A rise in the number of motorcycle rickshaws, lax vehicle fitness examinations and an insufficient force of emissions inspectors are the major obstacles to controlling air pollution from vehicles in the city, say environment officials.
Only 12 officials, including three inspectors, monitor emissions from vehicles in all of Lahore.
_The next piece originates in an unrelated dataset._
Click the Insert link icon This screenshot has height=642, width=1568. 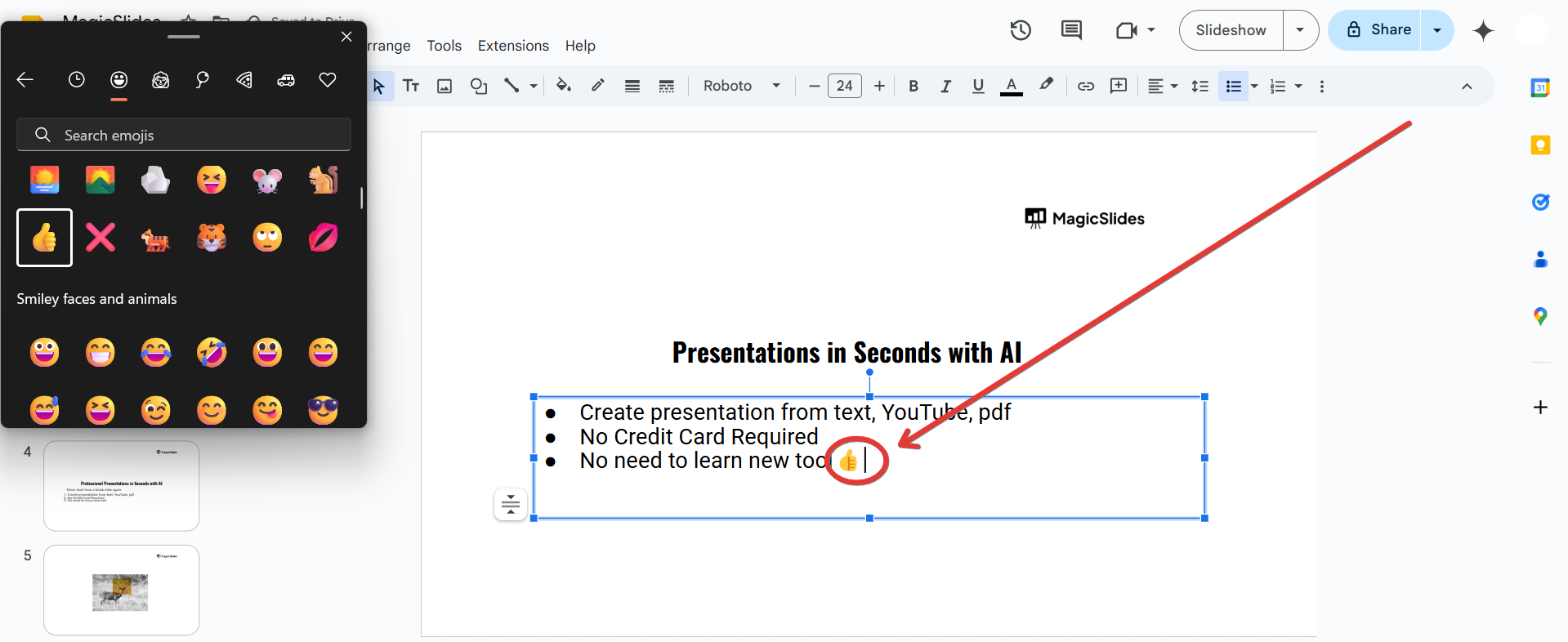tap(1085, 86)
They are divided into three teams, which spend some three months in one location checking traffic between 9am and 1pm.
When the inspectors find a violation, a traffic warden hands out a challan to the vehicle owner. Since late April, they have been stationed at Chauburji, Lower Mall and the Garhi Shahu roundabout. Before this, the teams were deployed at Qurtaba Chowk, Thokar Niaz Baig and the Azadi roundabout.
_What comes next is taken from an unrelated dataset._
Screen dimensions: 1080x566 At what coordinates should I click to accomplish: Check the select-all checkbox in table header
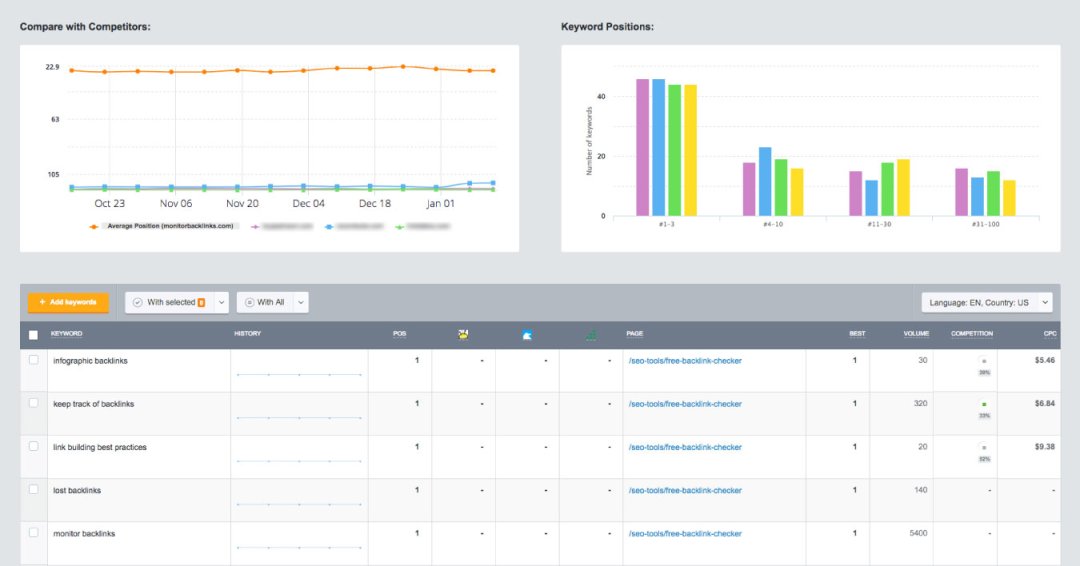pos(34,335)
Zahid Younas, the deputy district officer (DDO) for the environment, says that public transport drivers who drive on the same route every day quickly get their vehicles fixed because they don’t want to get fined every day.
“Eventually, the driver start recognising the inspectors because they are there every day,” Younas said. “That’s when we shift to another location.”
But he admitted that the limited number of teams meant a very small proportion of traffic could be actively monitored. And many vehicles continued emitting black smoke despite being fined, he added.
Since two-stroke rickshaws were banned in 2007, Younas said, there has been a rapid rise in the number of motorcycle rickshaws in the city. “They are very easy to make as you just weld a bench to a motorbike and upgrade the engine,” he said.
He said there are currently 35,000 and 37,000 motorcycle rickshaws in Lahore, as well as 35,000 two-stroke rickshaws. These rickshaws emit high levels of unburned hydrocarbons.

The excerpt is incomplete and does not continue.